【鳥栖】金明輝監督の夜間発熱、クラブは把握せず練習実施。桑原勇斗コーチが代行予定だが…
鳥栖の金明輝監督。写真:上岸卓史/(C)Takashi UEGISHI
竹原社長が記者会見を行い、マスクなしで金監督とスタッフによるミーティングが実施されたことも報告。6人を新たにコーチとしてトップチーム登録。

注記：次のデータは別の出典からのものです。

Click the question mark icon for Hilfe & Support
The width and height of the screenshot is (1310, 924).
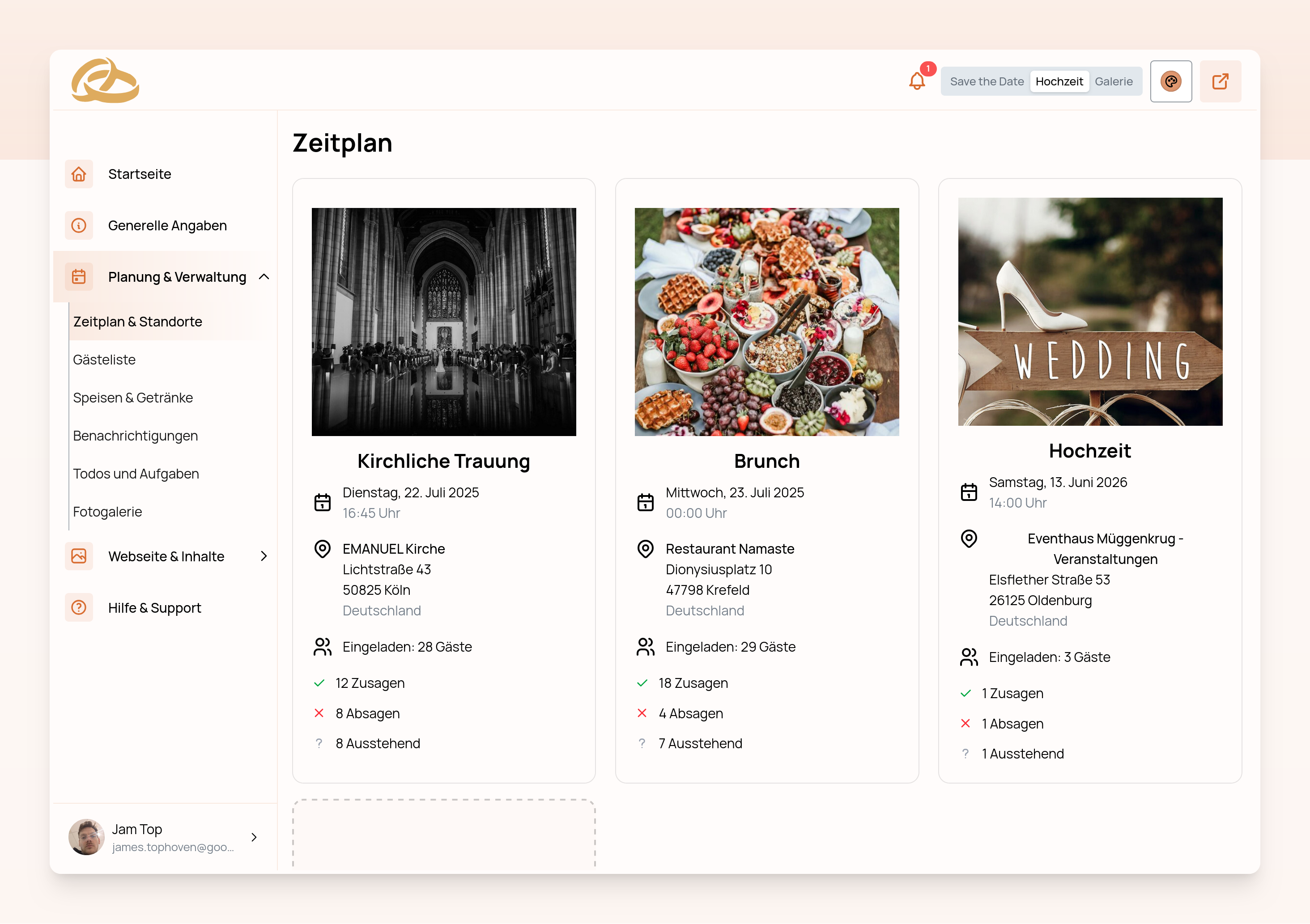tap(79, 607)

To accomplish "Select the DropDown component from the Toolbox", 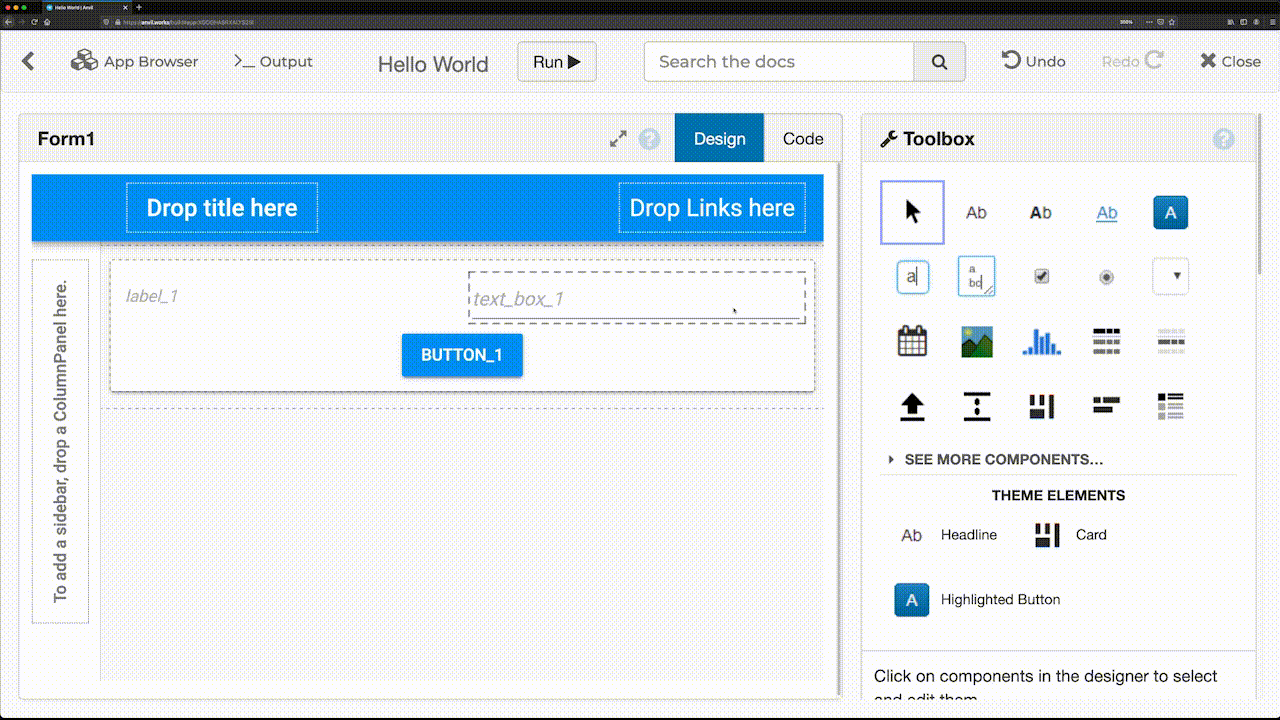I will tap(1170, 276).
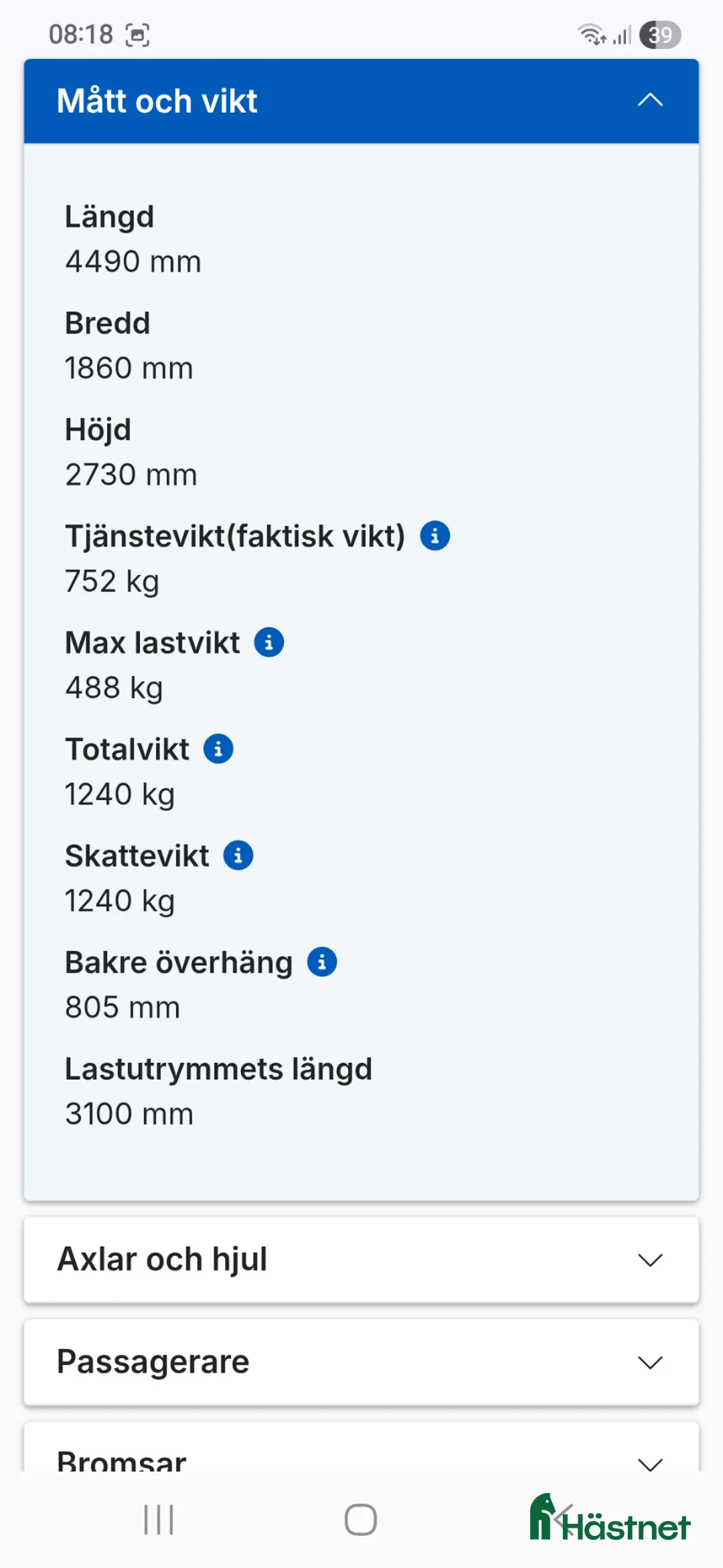Screen dimensions: 723x1568
Task: Tap the screen capture icon in status bar
Action: click(x=139, y=33)
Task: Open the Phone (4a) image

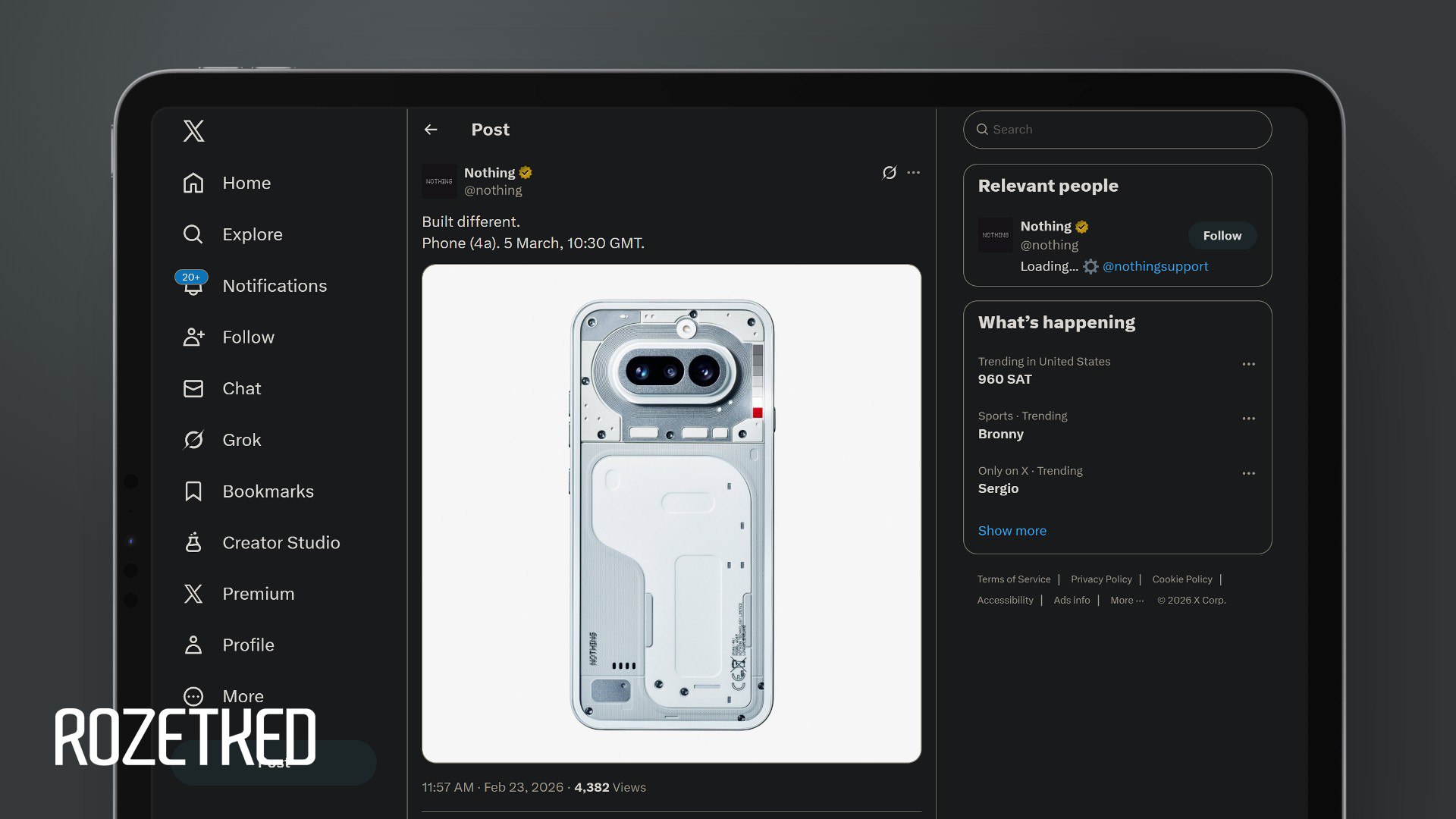Action: [x=671, y=513]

J1リーグ・サガン鳥栖の竹原稔社長は8月11日、金明輝監督が新型コロナウイルスに感染したことを受けて、オンラインによる記者会見を行った。金監督との濃厚接触者と認定されたスタッフ3人が隔離されたが、当面の体制について竹原社長は「桑原(勇斗コーチ)が代行という形で今は動いています」と説明した。金監督は29日のアウェーでのJ1リーグ13節・湘南ベルマーレ戦での復帰を目指して治療にあたる。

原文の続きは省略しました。